I am a little sad to be writing this final blog post, since it means that my Dance Heritage Coalition fellowship is already over! Last week I finished up my projects at Spectrum Dance Theater and have since moved back to Austin and started my second year of classes. In this final post, I want to sum up my last week at SDT and reflect on some of the challenges that the company faces in continuing to establish its archives.
One of the challenging aspects of SDT’s archival collection that I find particularly interesting is the gap in their materials. The change in Artistic Directors about eleven years ago resulted in a lack of materials relating to the first twenty years of the company. While there are some old photographs, programs, and posters as well as some performance tapes and television spots from the late 1980s and 1990s onsite, the older materials are hardly comprehensive. I had been told that many of the materials pertaining to Spectrum’s first twenty years had been thrown out by the interim management during the transition and that several of the founders and dancers involved with Spectrum from the early years actually held more comprehensive collections of archival materials in their personal collections. It seemed like a good idea to get a sense of what types of materials were held in these personal collections so that if SDT established an official archives or donated their collection to a repository in the future, other owners of materials could consider contributing to the collection to fill on those gaps. Therefore, during the second half of my time at SDT I conducted interviews with people who currently own materials related to Spectrum’s early history. I learned that they held many old videos as well as programs, posters, and press clippings that I did not come across in my work at SDT. While it is unfortunate that these materials are not also onsite at SDT, I am glad that they have survived and been kept in such good condition! The people that I interviewed clearly cared a lot about SDT and its history. I hope that some day all of these materials can be unified and preserved because of their importance to the history of dance not only in the Pacific Northwest, but also in the United States in general.
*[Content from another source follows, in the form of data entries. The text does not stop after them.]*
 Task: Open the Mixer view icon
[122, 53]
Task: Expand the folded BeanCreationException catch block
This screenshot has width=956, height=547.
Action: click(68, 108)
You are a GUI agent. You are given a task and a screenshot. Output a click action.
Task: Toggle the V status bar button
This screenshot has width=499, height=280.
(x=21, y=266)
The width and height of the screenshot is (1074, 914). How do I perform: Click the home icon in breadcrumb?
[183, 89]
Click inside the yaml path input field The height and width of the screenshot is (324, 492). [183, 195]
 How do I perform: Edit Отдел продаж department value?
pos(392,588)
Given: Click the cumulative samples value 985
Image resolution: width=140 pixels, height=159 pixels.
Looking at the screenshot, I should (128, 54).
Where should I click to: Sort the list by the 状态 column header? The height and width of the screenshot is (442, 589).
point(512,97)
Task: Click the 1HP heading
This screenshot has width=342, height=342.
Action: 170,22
In addition to seeking out information about other collections related to SDT, I wrapped up the rest of my projects. I successfully complete a basic chronological arrangement of publicity materials and press clippings, as well as an item-level inventory of the older moving images and a broader box level inventory of the paper holdings around the building. Unfortunately, I did not complete an inventory of the DVD collection. Since many of the DVDs were labeled with very limited information, I realized that as much as I would have liked to thoroughly organize and inventory them, someone who is very familiar with the company’s work would be able to do this much more efficiently and accurately. I think that this project of identifying, labeling, and organizing DVDs and CDs should really be a priority for the staff at SDT because it would make accessing performance and rehearsal footage much more efficient. Given how often SDT remounts works, having the DVDs readily available would definitely be beneficial. Inventorying the collection could also open up the possibility of onsite viewing of videos for researchers and students interested in the work of SDT and Donald Byrd. Finally, having a clear idea of the moving image collection would make preserving them easier because unique DVDs could be identified and master and access copies could be established for all media.
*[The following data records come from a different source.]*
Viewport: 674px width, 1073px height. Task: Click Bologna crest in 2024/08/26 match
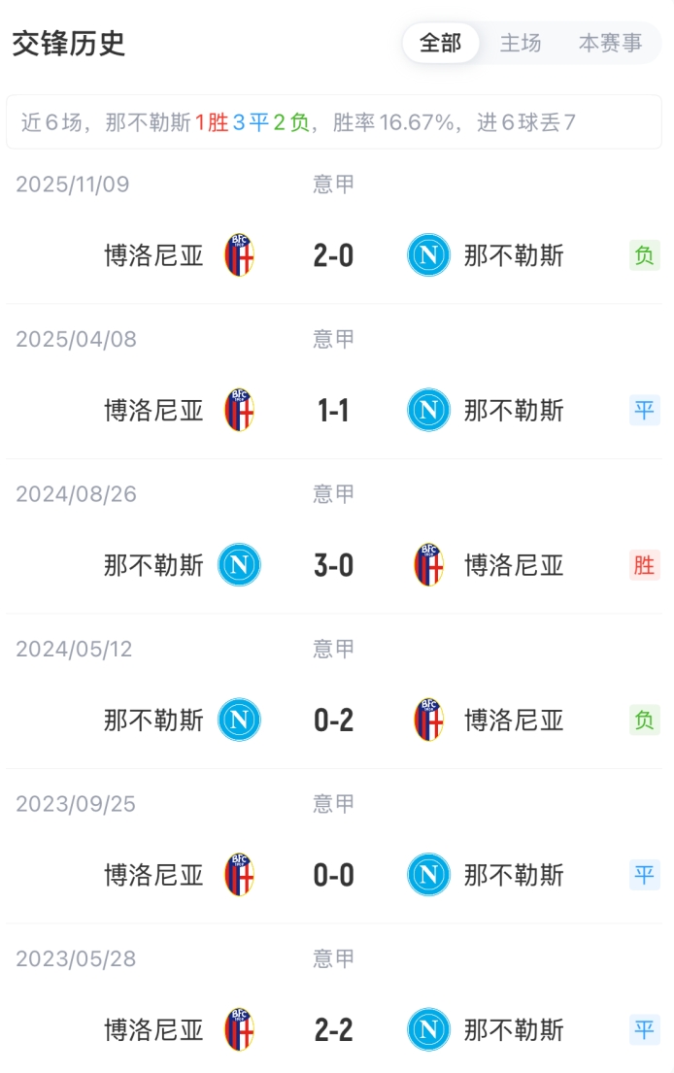click(428, 565)
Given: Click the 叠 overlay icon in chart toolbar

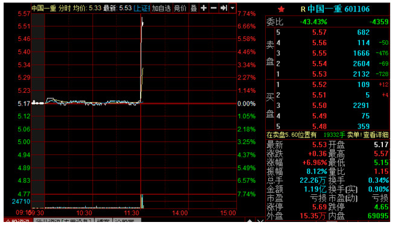Looking at the screenshot, I should pos(193,8).
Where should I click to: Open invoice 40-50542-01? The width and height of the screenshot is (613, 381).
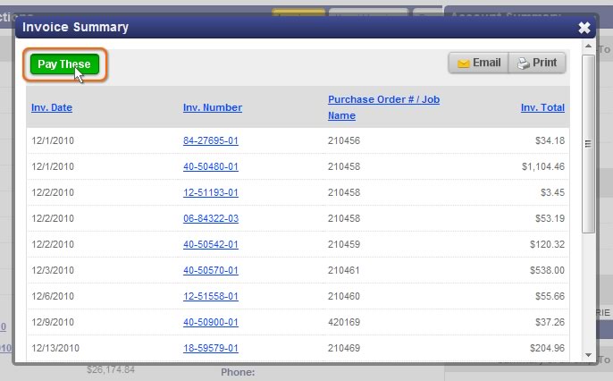pos(211,244)
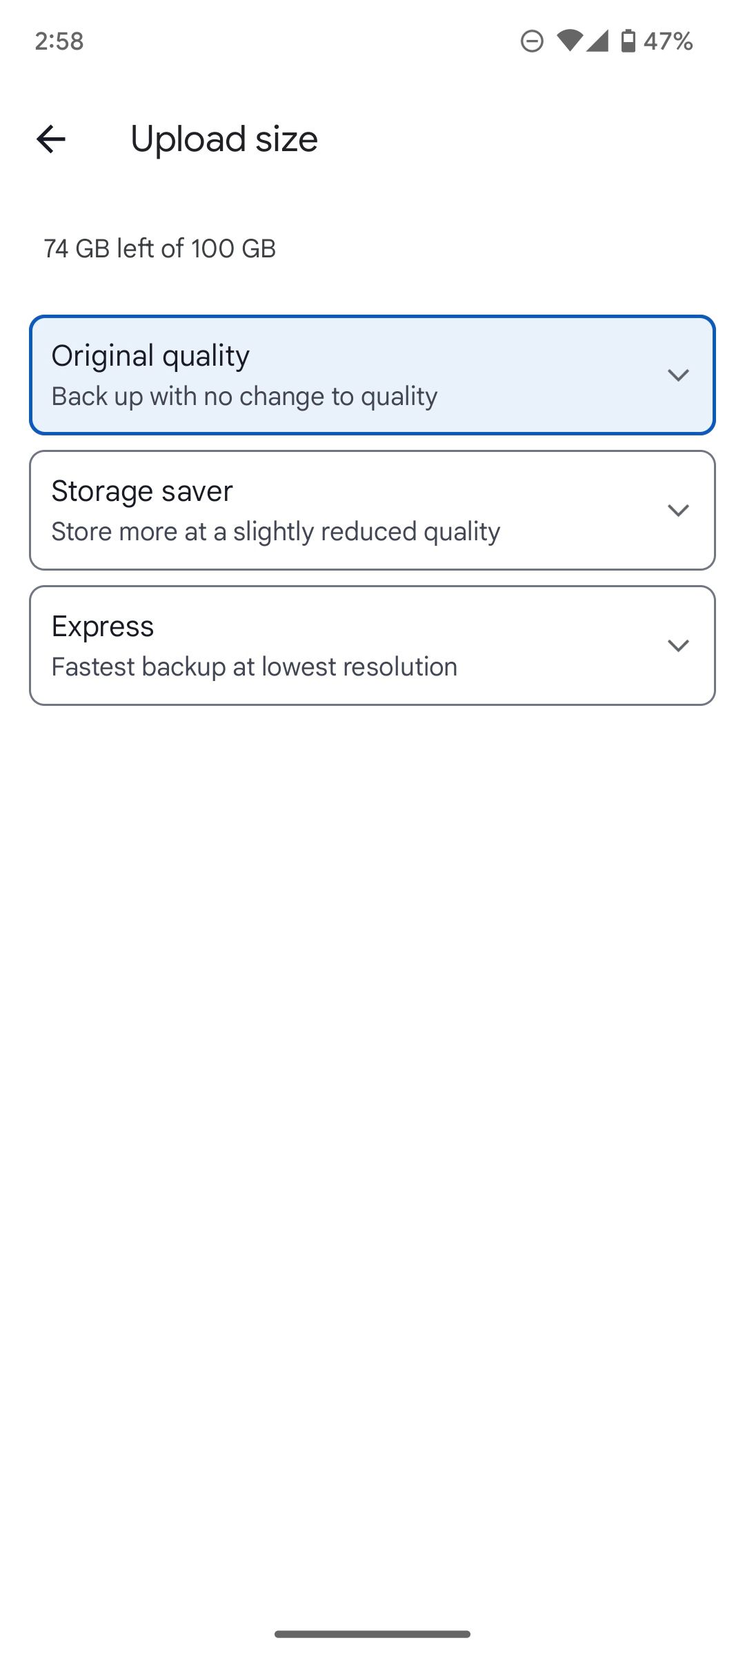Click the back arrow to leave Upload size
This screenshot has width=745, height=1656.
point(50,140)
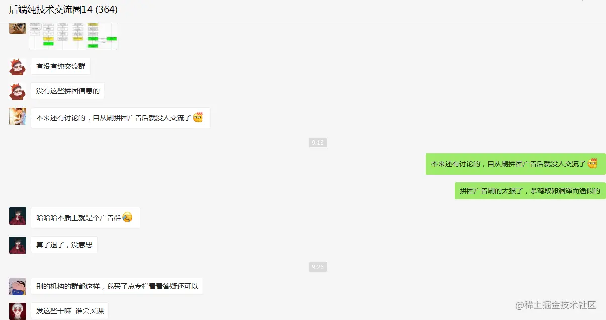Select the 没有这些拼团信息的 message bubble
Screen dimensions: 606x320
tap(68, 91)
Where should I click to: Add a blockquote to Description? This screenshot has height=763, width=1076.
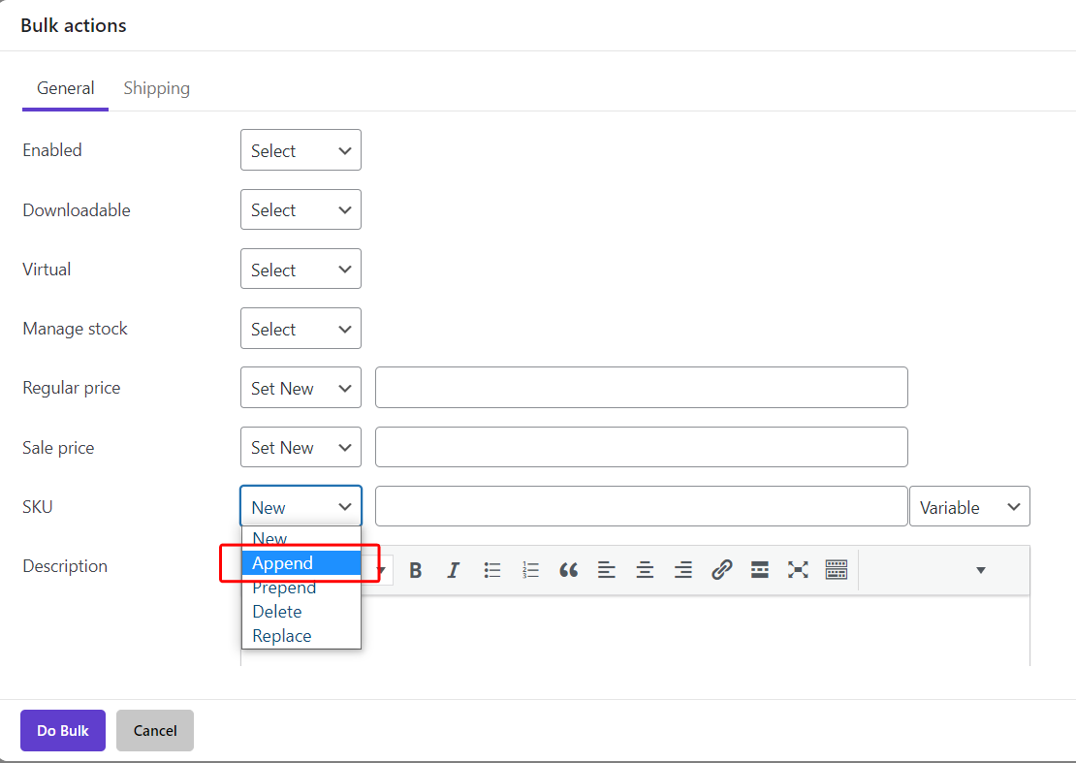(x=568, y=570)
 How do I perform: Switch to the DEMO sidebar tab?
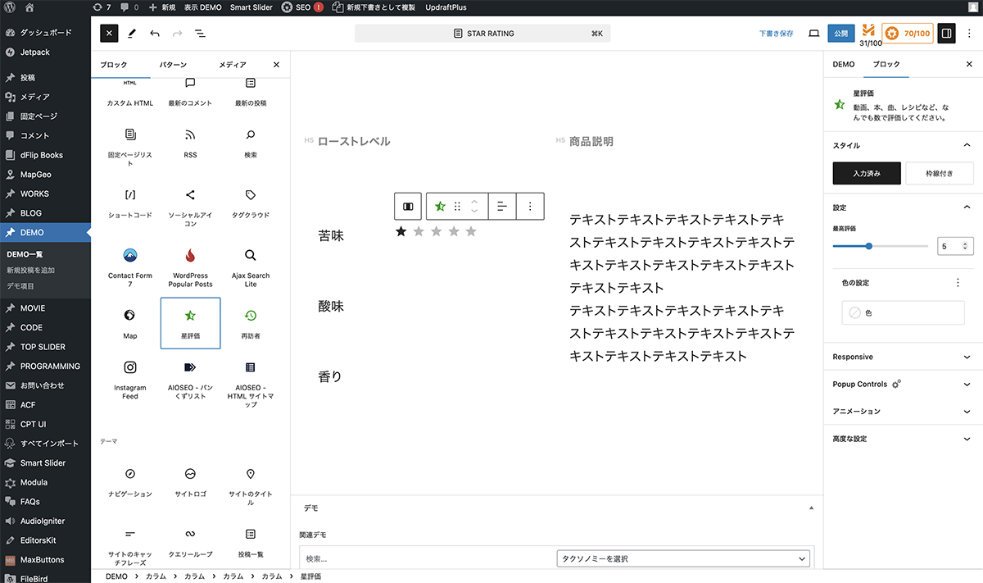click(844, 64)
I hope that the staff at SDT found my efforts helpful and that they will be inspired to continue with the archives project. I think that SDT is an amazing company and a wonderful school, so I hope that their records ultimately end up fully accessible to researchers, students, staff, and the community. I was definitely a bit sad to leave since I enjoyed my time there and I wanted to keep assisting them!
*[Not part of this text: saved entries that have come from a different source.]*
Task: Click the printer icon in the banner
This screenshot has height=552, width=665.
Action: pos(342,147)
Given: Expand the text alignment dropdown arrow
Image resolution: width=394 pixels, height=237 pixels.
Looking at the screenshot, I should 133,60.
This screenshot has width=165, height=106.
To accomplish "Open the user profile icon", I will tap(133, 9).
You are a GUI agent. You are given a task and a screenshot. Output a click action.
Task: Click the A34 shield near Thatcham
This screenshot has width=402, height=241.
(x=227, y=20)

Overall, this summer was a great experience. I really enjoyed the combination of working in an established archive and then sharing my archival knowledge with a dance company. At ADF, I was happy to be able to process and describe two very different dance collections and to have my finding aids posted online (see the Inventory of the Mark Dendy Papers here and Dance Pages Records here). Then at Spectrum, I learned how to talk about archives and archival practice with people who had varying degrees of knowledge about archives and records management. It also gave me an opportunity to experience the very different nature of arranging and describing archival materials outside of a repository, where they are still part of a working and growing collection. In addition to gaining valuable professional experience this summer, I got to attend numerous dance performances, meet and work with the amazing choreographer Donald Byrd, and travel to Chicago, Durham, New Orleans, and Seattle. I feel like I should end my blogging the way I started it – by giving a big thank you to the DHC for making this amazing summer experience possible!